Two types of donation
- Deceased (cadaveric) donation — after brain death or circulatory death, organs including kidneys, liver, heart, lungs, pancreas, small bowel, and tissues (corneas, heart valves, skin, bone) can be donated.
- Living donation — one kidney or a piece of liver from a close relative. Legally regulated to prevent trade.
Brain death — the key concept
- Brain death = irreversible loss of all brain function. It is clinically and legally death — different from coma or vegetative state.
- In India, brain death is diagnosed under strict criteria by a team of four doctors (including a neurologist/neurosurgeon not part of the transplant team), tested twice at intervals.
- The family's consent for organ donation after brain death saves lives that would otherwise be lost.
How to register as a donor in India
- Pledge online at the NOTTO website (National Organ and Tissue Transplant Organization) — free and legally recognised.
- Tell your family. In India, the family's decision at the time of death is what matters practically — even if you pledged, they are the ones who will sign.
- Some states issue donor cards/stickers.
- Driving licences in several states now include an organ-donor option — use it.
- Corneal donation is particularly easy and has a very short time window (6 hours after death); eye banks collect at home.
Common myths (all wrong)
- "If I pledge, doctors won't save me." — Doctors are ethically and legally obligated to treat you fully; organ donation only comes into consideration after death.

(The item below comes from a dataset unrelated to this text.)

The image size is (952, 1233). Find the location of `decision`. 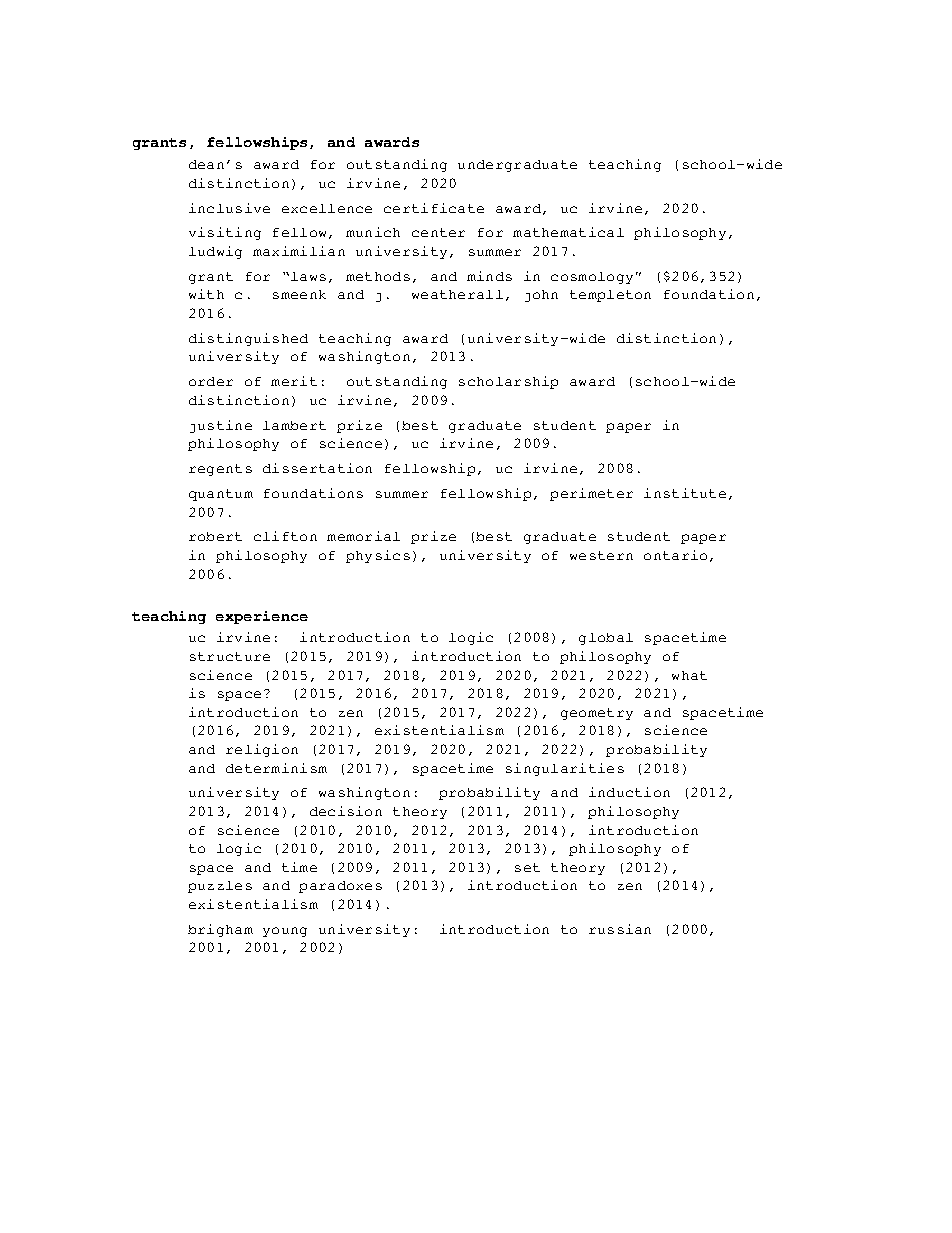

- "My religion forbids donation." — All major religions practised in India (Hinduism, Islam, Christianity, Sikhism, Jainism, Buddhism) support or permit donation as an act of saving life.
- "I'm too old / too sick." — Age and many medical conditions do not automatically exclude donation; the transplant team decides organ by organ.
- "Donation disfigures the body." — Donation is done like any surgery, and the body is returned to the family for normal funeral rites.
Living donation — regulated
- Close relatives only, with legal authorisation. Commercial donation is illegal under the Transplantation of Human Organs and Tissues Act.
- Living kidney donation and partial-liver donation are safe for carefully selected, thoroughly evaluated donors.
- Follow-up care for the donor is part of the programme.